A Benjamin Button è toccato di vivere a ritroso. Nato vecchio e grinzoso, nel corso degli anni vede il suo corpo riprendere vigore, la sua pelle tornare tonica e i suoi capelli radi e bianchi diventare folti e biondi.
Ci sarà un momento in cui la sua età apparente corrisponderà finalmente a quella cronologica: sarà però un breve attimo, e Benjamin, compiuto il giro di boa della metà della vita, continuerà a veleggiare verso l’adolescenza e poi l’infanzia, mentre le persone che ama piano piano invecchiano e se ne vanno.

Intorno ai dieci anni (quando ne dimostra suppergiù una settantina) conosce la piccola Daisy. Si ritroveranno altre volte lungo le rispettive esistenze. Non voglio raccontarvi tutto, ma immaginate anche voi cosa succede a due persone quando si incontrano per un breve attimo mentre vanno in direzioni opposte.

Incontro spesso, nel mio lavoro, persone che mi dicono “Sa, credo di avere la sindrome di Peter Pan…”. Lo dicono contrite e vergognandosene un po’. La “sindrome di Peter Pan”, luogo comune coniato e reso immortale dai media e da quella psicologia punitiva che imperversa in televisione e nei settimanali allegati ai gadget, è l’imbarazzante marchio di chi non vuole crescere, eterno bambinone che mai e poi mai si assumerebbe le sacrosante responsabilità di quelli che invece sanno stare al mondo.
Poi, certo, il ragazzo volante creato da James Matthew Barrie è ben altro che uno stolido gaudente mai cresciuto, ma qui mica stiamo parlando di letteratura, stiamo parlando dell’inganno di certi luoghi comuni. Far sentire le persone difettose e inadeguate può essere un ottimo business. Male che vada, fa vendere un sacco di libri.

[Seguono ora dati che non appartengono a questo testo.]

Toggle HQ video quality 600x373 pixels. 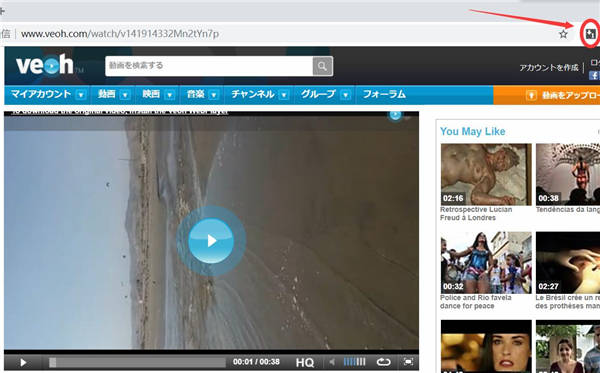(305, 362)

Così, pensate quello che volete del film di David Fincher (e degli effetti speciali sparsi a piene mani, e di quel Brad Pitt mirabilmente incartapecorito), ma mi piace come metafora il personaggio tragico di Benjamin Button, uno che si fa carico con coraggio della condizione – che non ha scelto – di vivere contromano.
Perché conosco persone a cui la vita ha assegnato un’infanzia adulta; senile a volte, genitori dei loro genitori. E che, quando sarebbe il momento di rimboccarsi le maniche e prendersi il loro posto nel mondo, cercano piuttosto di ritrovare il loro posto nel nido, per farsi curare finalmente malanni e tristezze.
Il povero Benjamin lo ritroverà troppo tardi: tornato neonato e ritrovato un abbraccio protettivo, in quel momento chiuderà gli occhi per sempre.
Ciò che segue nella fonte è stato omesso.